Task instructions:
1. Answer these questions from the forum thread about Chateau Congo:
(a) Which floor of the chateau is the only one that is properly accessible?
(b) How long did the first poster sit in the first room watching the sun come up?
(c) Where did the first poster first see the chateau?
2. Reproduce, word for word, everything in the forum thread about Chateau Congo from "Anyway fastforward a" down to "into the basement.".

— BEGIN Reading passage —

# Chateau Congo, Belgium Dec '13



## mookster (Dec 8, 2013)

If, like me, you like extremes of decay well you're in for a treat.

Chateau Congo is the name given to a huge Chateau in a tiny village in deepest darkest Belgium. I first saw it a year or so ago on a Belgian forum and instantly knew I wanted to see it, however finding it turned out to be very tricky because only a handful of people have actually posted it online - probably because it's just too far gone for most people!

Anyway fastforward a year or so and I was pointed in the right direction by a Belgian contact. Me and the group roll up before dawn and park nearby, and after half an hour of waiting for enough light to be able to see sort of where we were going we found our way in. The Chateau is in a seriously bad state, the only floor that is properly accessible is the ground floor and even that has some totally impassable parts. Half of the upstairs floors of the chateau have totally collapsed inside and the other half have rotten floors which are now sadly too dodgy to even think of walking across. As such getting around on the ground floor is made even trickier having to dodge large areas of debris from collapses and drops into the basement.

It's such a shame this place is in such a bad way, you can sense how amazing the interiors must have been when it was all intact 20-something years ago when it was first abandoned.

I spent about 15 minutes sat in the first room watching the sun come up, one of the most peaceful moments of my whole urbex career. The hole in the ceiling has slowly grown from about two foot square a year ago to the monster it is now so this room doesn't have long left either.





































Despite how totally utterly ruined it is it's one of my all-time favourites.

More photos here http://www.flickr.com/photos/mookie427/sets/72157638474948614/


----------



## Deranged09 (Dec 8, 2013)

wow, love places like this, amazing pics!


----------



## flyboys90 (Dec 8, 2013)

Superb building and amazing decay,thanks for sharing.


----------



## Stealthstar79 (Dec 9, 2013)

What a beautiful building!
Great pics too!
Thanks..


----------



## UrbanX (Dec 9, 2013)

Wow superb! Love the natural decay, must have been really impressive in it's heyday. Lovely shots as usual mate


----------



## night crawler (Dec 9, 2013)

Oh dear that is slowly rotting away


----------



## tank2020 (Dec 9, 2013)

Wow, the the more rotten the better!


----------



## TeeJF (Dec 9, 2013)

What a bl**dy shame... gorgeous building though.


----------



## ZerO81 (Dec 10, 2013)

Just about the right level of Derp for me!


----------



## gigi (Dec 11, 2013)

very nice buddy! x


----------

— END Reading passage —
— BEGIN Dataset rows —

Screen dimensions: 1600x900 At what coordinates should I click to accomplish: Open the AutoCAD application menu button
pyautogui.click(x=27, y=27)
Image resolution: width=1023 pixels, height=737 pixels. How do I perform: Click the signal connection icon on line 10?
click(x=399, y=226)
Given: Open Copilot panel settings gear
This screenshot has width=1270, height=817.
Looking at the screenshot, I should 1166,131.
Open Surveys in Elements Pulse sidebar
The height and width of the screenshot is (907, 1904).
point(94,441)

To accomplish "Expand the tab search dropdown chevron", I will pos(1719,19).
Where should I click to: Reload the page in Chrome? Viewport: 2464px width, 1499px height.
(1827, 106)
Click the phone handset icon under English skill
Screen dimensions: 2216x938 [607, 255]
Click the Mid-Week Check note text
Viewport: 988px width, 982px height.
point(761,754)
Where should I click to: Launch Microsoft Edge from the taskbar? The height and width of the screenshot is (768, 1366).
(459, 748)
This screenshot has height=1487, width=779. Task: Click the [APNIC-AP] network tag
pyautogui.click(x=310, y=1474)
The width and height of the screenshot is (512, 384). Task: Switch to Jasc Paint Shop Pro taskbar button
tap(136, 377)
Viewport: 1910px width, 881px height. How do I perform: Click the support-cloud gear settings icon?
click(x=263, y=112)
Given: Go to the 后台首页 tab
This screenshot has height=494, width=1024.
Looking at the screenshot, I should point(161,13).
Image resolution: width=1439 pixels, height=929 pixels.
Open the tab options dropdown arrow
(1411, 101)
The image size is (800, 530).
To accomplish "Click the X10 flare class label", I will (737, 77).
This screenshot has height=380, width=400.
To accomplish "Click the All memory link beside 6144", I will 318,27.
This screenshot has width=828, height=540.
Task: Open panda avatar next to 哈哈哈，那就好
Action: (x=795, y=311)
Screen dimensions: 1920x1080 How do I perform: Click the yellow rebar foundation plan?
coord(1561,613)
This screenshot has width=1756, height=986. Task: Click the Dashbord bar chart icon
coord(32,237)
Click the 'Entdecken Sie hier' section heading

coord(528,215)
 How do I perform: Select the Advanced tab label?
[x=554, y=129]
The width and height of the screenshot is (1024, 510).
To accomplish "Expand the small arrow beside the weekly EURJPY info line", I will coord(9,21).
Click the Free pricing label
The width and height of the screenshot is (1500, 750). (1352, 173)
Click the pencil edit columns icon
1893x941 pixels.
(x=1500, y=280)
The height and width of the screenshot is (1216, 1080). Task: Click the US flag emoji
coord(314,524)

— END Dataset rows —

Solutions per task:
1.
(a) The ground floor.
(b) About 15 minutes.
(c) On a Belgian forum.

2.
Anyway fastforward a year or so and I was pointed in the right direction by a Belgian contact. Me and the group roll up before dawn and park nearby, and after half an hour of waiting for enough light to be able to see sort of where we were going we found our way in. The Chateau is in a seriously bad state, the only floor that is properly accessible is the ground floor and even that has some totally impassable parts. Half of the upstairs floors of the chateau have totally collapsed inside and the other half have rotten floors which are now sadly too dodgy to even think of walking across. As such getting around on the ground floor is made even trickier having to dodge large areas of debris from collapses and drops into the basement.